This line sets the path which is where linux looks to find commands to execute; useful for running your programs! Here I am setting it up to run stuff I compile with the RAVL QMake build system, and stuff I compile to ~/bin. Note it is important to include the default ${PATH} variable on the end otherwise you won't be able to run anything installed on your machine!

export PYTHONPATH="${HOME}"/.ipython/:"${HOME}"/lib/python/

This line sets the PYTHONPATH. If you are using python you will find this invaluable in addition to setting up the .pydistutils.cfg which I will cover later. These files tell python where to look for stuff you have installed (and in the case of .pydistutils.cfg - where to install stuff)

export ASPELL_CONF="master en_GB"
export GREP_OPTIONS=--exclude-dir=.svn
export OSG_FILE_PATH="${HOME}"/share/OpenSceneGraph-Data
export CMAKE_PREFIX_PATH=${HOME}

These final options are just a bunch of application specific settings - setting the Aspell dictionary, telling Grep to ignore Subversion files, telling osg where to look for data files and telling CMake where to look for stuff.

So now you should have all the ingredients to work from your home directory, both building your own code, 3rd party apps, and bleeding edge projects whose source you have downloaded off the internet. Next we will look at  building some of our own code and a project from the internet.

Friday 16 September 2011

Working with Linux: Guiding Principles

In this post I will layout the basic principles that I have come to rely upon when working in a Linux environment to keep my data and code clean and nicely integrated. They may seem very simple and obvious to those who have worked with Linux for any time, but a) I don't see everyone else following them and b) coming from a Windows background it took me a while to work out what was important and how to manage things.

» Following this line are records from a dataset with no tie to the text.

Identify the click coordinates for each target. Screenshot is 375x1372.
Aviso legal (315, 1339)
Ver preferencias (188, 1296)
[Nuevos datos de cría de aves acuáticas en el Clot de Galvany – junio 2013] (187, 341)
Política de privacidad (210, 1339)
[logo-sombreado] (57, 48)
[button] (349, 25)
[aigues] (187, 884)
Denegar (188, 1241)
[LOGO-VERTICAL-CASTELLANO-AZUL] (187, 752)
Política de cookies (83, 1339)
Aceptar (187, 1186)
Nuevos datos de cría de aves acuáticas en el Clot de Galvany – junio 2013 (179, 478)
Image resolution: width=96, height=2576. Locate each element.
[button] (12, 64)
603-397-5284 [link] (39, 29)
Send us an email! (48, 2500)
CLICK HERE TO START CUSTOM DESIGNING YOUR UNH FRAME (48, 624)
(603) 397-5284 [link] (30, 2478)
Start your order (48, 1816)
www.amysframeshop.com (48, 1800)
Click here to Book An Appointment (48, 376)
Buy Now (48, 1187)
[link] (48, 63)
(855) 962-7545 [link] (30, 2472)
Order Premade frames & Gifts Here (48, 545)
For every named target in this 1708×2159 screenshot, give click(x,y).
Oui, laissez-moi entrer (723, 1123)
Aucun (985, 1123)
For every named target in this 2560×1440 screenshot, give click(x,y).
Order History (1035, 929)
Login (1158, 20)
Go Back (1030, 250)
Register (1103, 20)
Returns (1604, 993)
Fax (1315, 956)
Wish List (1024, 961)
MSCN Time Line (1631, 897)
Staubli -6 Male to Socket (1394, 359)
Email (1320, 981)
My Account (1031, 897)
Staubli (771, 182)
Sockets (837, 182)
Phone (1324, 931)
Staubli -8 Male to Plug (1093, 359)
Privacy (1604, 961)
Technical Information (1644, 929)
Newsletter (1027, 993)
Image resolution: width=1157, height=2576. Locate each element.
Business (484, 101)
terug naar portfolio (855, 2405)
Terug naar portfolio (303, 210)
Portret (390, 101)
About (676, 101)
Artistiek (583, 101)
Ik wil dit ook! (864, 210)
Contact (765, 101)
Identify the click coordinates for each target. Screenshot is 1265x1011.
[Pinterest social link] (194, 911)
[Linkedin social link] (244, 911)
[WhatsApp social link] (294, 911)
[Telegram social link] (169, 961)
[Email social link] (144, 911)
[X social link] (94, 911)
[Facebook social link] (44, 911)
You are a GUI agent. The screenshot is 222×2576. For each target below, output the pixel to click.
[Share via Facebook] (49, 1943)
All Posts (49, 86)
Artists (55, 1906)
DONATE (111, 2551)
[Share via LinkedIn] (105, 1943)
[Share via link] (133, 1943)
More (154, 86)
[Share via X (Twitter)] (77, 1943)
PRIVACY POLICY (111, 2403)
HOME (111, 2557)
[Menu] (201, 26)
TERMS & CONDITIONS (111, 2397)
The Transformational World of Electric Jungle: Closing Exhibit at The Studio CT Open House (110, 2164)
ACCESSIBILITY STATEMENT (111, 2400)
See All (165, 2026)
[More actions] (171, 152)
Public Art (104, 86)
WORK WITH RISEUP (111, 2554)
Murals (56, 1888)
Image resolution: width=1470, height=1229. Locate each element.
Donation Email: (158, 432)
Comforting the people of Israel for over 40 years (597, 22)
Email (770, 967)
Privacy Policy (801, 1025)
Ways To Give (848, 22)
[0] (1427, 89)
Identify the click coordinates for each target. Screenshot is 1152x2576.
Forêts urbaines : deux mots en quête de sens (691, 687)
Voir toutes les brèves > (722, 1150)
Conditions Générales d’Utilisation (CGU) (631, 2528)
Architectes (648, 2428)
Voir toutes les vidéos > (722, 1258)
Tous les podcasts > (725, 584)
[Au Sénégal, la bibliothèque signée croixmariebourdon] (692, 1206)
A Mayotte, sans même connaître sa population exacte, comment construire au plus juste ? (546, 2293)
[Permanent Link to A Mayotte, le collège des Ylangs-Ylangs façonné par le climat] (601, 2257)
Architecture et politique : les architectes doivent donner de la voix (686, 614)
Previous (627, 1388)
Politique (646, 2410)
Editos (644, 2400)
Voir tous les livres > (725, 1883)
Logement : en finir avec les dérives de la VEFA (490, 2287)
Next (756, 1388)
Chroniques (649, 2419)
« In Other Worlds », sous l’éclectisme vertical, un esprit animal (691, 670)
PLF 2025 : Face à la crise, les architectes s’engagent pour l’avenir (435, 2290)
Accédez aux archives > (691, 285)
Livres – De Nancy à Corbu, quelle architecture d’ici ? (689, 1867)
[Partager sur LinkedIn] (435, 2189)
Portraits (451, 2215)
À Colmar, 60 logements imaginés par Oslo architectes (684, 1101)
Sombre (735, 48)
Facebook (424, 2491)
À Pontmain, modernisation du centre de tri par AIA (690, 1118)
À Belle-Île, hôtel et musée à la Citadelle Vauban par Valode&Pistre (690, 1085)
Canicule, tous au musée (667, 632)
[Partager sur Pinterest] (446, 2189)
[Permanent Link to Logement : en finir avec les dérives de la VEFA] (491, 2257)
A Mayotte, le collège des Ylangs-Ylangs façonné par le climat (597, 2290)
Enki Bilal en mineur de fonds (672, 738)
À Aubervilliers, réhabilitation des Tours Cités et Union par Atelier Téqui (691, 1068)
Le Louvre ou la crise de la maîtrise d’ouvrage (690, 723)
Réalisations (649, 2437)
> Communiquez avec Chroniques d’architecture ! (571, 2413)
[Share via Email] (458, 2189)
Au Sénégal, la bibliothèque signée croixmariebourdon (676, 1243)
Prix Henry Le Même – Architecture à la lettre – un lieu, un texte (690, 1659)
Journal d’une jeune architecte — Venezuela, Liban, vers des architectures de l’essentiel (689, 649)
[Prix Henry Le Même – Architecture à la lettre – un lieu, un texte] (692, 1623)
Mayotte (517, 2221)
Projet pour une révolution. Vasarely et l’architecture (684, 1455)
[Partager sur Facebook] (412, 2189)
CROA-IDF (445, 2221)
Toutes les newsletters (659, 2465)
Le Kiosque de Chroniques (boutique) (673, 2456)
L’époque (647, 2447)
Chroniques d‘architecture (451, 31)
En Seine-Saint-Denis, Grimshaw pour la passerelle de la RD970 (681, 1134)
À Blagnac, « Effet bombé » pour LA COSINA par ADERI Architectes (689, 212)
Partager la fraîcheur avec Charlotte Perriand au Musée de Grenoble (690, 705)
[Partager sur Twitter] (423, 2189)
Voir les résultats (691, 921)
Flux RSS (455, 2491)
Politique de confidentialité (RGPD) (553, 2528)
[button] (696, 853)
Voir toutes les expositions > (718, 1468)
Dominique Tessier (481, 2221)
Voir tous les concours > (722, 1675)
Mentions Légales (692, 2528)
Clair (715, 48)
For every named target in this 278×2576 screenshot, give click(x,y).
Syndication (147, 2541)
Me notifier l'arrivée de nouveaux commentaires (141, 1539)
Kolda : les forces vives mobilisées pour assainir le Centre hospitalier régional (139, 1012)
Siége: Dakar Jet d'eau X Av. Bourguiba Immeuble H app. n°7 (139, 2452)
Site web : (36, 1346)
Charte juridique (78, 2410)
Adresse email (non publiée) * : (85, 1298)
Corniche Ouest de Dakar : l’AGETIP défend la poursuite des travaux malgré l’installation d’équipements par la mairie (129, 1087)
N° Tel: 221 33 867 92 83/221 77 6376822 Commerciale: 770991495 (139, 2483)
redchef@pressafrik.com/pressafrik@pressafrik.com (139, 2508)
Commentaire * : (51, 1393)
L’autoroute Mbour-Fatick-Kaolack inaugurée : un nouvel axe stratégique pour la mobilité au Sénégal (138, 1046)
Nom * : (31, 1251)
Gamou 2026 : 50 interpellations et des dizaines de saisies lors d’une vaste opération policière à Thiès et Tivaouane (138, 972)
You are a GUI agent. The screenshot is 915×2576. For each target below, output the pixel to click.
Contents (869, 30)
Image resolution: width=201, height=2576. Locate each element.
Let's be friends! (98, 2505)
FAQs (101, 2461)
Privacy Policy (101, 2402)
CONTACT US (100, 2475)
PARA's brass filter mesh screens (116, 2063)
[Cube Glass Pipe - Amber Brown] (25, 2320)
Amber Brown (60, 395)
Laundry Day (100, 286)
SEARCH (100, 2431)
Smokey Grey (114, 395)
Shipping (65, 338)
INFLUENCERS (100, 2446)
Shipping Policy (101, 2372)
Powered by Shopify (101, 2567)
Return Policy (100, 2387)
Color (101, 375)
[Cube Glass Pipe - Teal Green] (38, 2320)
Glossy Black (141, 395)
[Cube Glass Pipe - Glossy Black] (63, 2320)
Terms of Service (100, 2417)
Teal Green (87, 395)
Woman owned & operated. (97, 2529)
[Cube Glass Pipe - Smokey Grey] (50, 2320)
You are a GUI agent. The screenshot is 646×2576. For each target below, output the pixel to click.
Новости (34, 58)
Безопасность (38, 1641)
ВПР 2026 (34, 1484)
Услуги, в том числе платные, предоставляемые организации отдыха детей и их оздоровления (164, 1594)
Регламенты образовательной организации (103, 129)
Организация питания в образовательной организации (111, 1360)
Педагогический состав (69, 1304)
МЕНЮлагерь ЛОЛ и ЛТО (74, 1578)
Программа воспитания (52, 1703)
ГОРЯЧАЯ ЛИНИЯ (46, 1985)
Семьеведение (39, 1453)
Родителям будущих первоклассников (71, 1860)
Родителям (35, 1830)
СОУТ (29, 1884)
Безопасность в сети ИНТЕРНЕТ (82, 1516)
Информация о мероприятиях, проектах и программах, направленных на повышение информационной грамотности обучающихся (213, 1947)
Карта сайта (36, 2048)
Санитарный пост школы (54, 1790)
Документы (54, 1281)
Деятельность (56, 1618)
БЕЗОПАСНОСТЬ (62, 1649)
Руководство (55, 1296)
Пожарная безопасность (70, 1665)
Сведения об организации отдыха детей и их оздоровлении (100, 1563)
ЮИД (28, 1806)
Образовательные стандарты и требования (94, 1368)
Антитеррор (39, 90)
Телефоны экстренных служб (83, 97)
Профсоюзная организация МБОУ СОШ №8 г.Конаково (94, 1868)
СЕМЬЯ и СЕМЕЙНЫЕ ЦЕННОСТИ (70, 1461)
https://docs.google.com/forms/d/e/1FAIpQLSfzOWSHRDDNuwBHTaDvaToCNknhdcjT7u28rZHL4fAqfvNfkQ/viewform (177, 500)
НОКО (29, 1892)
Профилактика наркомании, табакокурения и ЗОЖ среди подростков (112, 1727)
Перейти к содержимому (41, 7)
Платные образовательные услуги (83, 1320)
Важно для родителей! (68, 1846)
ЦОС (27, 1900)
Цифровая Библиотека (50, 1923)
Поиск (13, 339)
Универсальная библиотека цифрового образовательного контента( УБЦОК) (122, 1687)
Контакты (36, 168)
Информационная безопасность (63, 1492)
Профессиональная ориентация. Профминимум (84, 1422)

1st. Do not interfere with the base system. The bases system in this case is everything outside of your home directory. And by not interfering I mean do not add / remove files or edit configs other than using the distribution's standard UI (and try not to edit configs in /etc at all if you can help it). So for example, using Ubuntu, I will only put programs into /usr/lib/ using apt-get. This goes for svn builds of up-to-date libraries I am using - no "sudo make install" for me. It took me a while to realise how important this is for smooth operation of a machine. At first I just shoved my built code and 3rd party (not yet packaged) stuff into /usr/lib. I soon hit versioning problems and things became a mess. It also makes it hard to tell whether your code will run on another machine or not.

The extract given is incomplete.